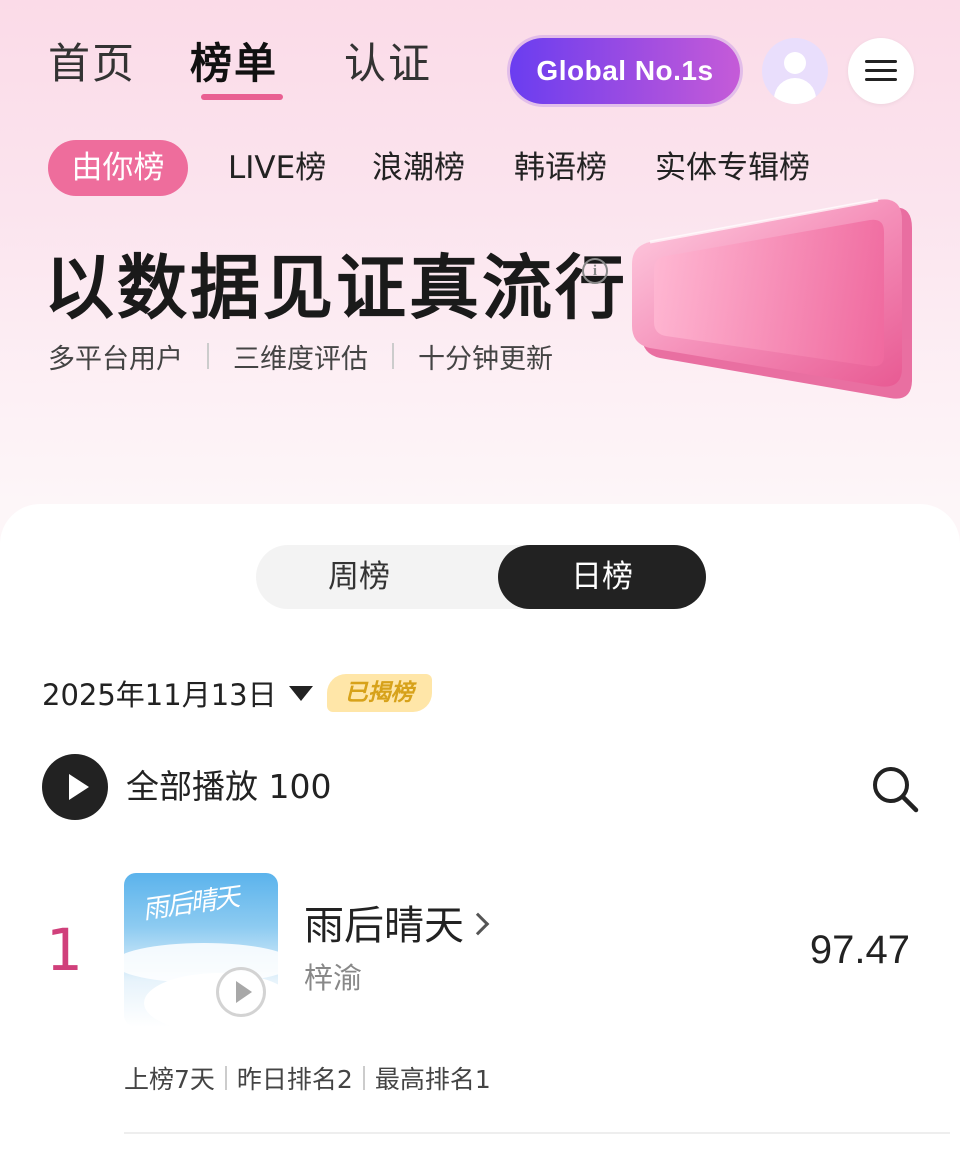 This screenshot has width=960, height=1164. Describe the element at coordinates (384, 926) in the screenshot. I see `song-title: 雨后晴天` at that location.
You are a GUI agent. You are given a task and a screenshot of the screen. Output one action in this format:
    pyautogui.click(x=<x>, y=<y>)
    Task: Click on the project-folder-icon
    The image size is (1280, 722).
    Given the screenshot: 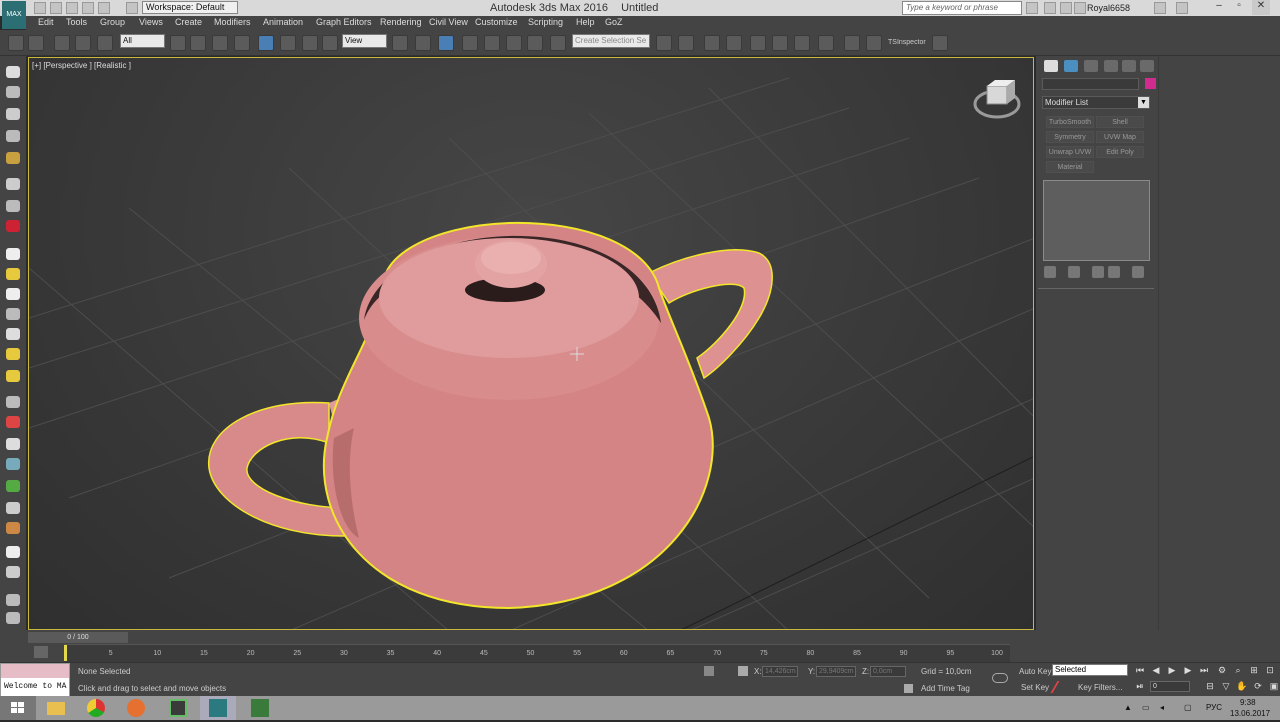 What is the action you would take?
    pyautogui.click(x=132, y=8)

§ **Problem**:
Rewrite everything from the line containing "You are a GUI" down to the line containing "The image size is (1280, 722).", substituting "project-file-icon" for "project-folder-icon" and leaving everything else the same.

§ **Solution below**:
You are a GUI agent. You are given a task and a screenshot of the screen. Output one action in this format:
    pyautogui.click(x=<x>, y=<y>)
    Task: Click on the project-file-icon
    The image size is (1280, 722).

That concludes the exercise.